*** Records for this task Section Begins ***

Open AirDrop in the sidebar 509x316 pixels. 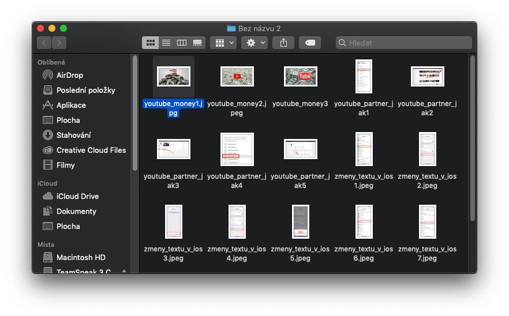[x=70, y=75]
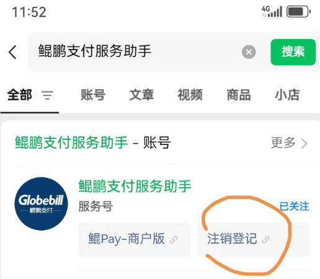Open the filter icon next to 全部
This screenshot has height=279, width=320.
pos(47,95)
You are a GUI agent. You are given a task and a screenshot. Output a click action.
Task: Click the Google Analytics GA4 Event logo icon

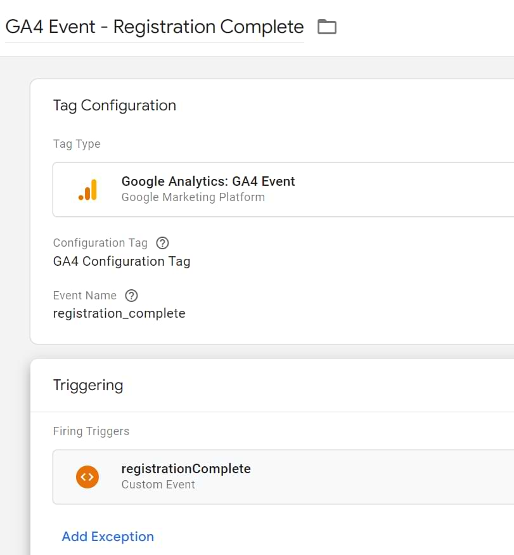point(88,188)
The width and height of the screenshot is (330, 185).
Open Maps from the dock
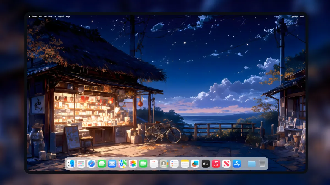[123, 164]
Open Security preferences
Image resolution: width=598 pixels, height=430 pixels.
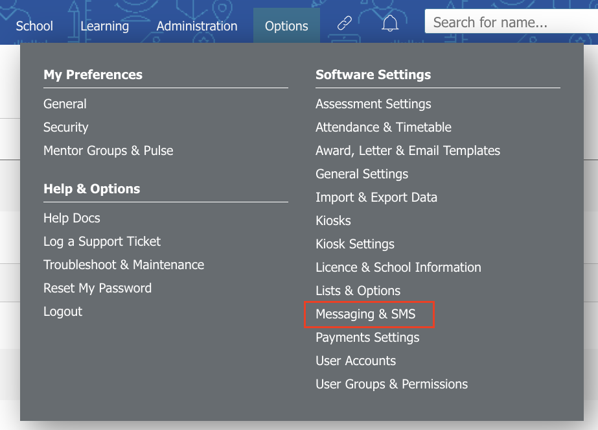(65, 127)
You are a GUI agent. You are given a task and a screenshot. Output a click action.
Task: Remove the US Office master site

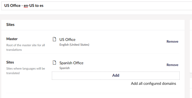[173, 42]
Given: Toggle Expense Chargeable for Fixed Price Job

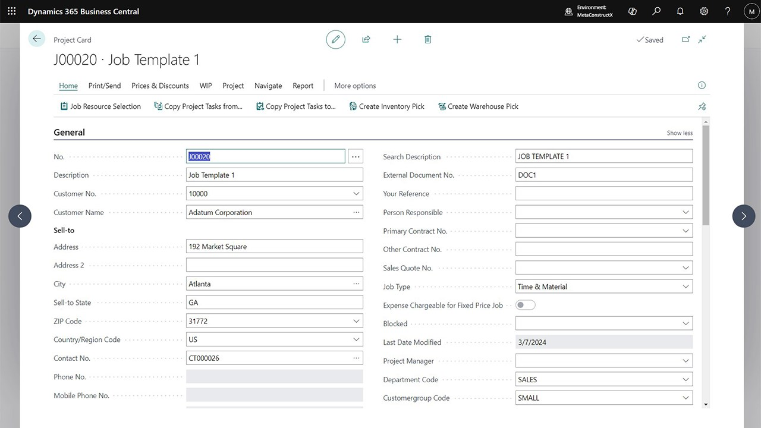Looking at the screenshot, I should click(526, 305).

*** Records for this task Section Ends ***
*** Records for this task Section Begins ***

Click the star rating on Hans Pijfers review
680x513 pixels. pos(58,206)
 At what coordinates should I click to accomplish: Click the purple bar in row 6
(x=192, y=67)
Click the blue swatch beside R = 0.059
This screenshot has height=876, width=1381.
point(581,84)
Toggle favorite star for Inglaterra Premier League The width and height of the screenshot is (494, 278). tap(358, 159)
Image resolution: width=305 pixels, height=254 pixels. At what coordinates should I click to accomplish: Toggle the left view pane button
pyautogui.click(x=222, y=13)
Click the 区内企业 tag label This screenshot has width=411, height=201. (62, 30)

*** Records for this task Section Ends ***
*** Records for this task Section Begins ***

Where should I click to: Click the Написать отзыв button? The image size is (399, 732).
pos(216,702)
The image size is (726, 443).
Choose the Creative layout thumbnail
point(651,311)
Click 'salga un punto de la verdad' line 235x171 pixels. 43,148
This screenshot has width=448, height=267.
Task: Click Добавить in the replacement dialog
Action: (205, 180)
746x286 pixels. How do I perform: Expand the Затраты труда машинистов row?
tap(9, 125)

*** Records for this task Section Ends ***

*Your objective*: Among the entries above, the lines between the ones containing "Click the blue swatch beside R = 0.059" and "Toggle favorite star", inclusive, are to be transcribed exactly. No other line is to be given.

*Solved problem*:
Click the blue swatch beside R = 0.059
This screenshot has height=876, width=1381.
point(581,84)
Toggle favorite star for Inglaterra Premier League The width and height of the screenshot is (494, 278). tap(358, 159)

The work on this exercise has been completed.